METHODS USED TO COLLECT DATA FROM INCLUDED TRIALS
Two reviewers will extract data independently using a data extraction tool. Disagreement will be resolved by consensus.
STATISTICAL ANALYSIS
For dichotomous data, such as the proportion of patients with a significant improvement in disability, we will calculate the relative risk for each study. To assess overall efficacy from all the studies, we will calculate pooled relative risk estimates. When chi‐square analysis shows our data to be heterogeneous, we will use the random effects model of DerSimonian and Laird (Ioannidis 1995). If no heterogeneity can be demonstrated, we will use a fixed effect model (Mantel‐Haenszel risk ratio method) (Rothman 1986). With regard to continuous data (changes in muscle strength), we will calculate weighted mean differences (WMD) if muscle strength assessment is sufficiently comparable between studies; if not, effect sizes will be calculated for each study. Effect size is defined as the mean change in score of the placebo group minus mean change in score of the treatment group, divided by the pooled standard deviation of the change in scores of the two groups. Means and standards deviations will be derived by calculation or extraction from the available data (all authors will be asked for the original data to enable effect size calculation). Individual WMD will be pooled using Review Manager 4.2 (RevMan). Individual weighted effect sizes will be pooled according to the method described in the Handbook of Research Synthesis (Shadish 1994). We will use 1/variance as the weights. The effect size calculations are not possible in RevMan and will be performed in the spreadsheet program EXCEL.

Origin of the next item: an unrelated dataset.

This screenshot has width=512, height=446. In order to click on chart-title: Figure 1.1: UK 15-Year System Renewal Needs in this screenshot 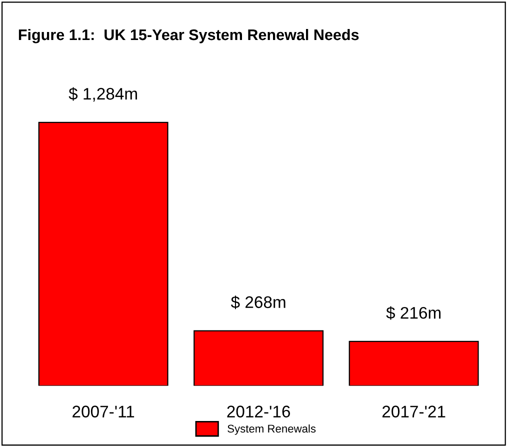, I will do `click(188, 36)`.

The results from the crossover trials will be analysed as if they had come from a parallel group trial assuming that no carryover effect had occurred. This means that the standard deviations of means and relative risks will be over‐estimated and thus crossover studies will be under‐weighted in the pooled results. This is not completely ideal but unavoidable if an effort is made to assess efficacy from all available studies. In the text, pooled relative risk estimates will be given separately for all studies and for the parallel design trials only. Furthermore, forest plot analysis will be done to reveal whether there are any differences between crossover and parallel group trials. The statistical uncertainty will be expressed with 95% confidence intervals.
If there is heterogeneity, we will investigate its source by repeating the analysis after elimination of trials which score less than A on each of the indices of quality, paying particular attention to allocation concealment.
DISCUSSION
Open and uncontrolled studies will be reviewed and discussed to assess the magnitude of publication bias. Adverse events of IVIg from the non‐randomised literature will be discussed in relation to the adverse events found in this review. The discussion will include a consideration of costs.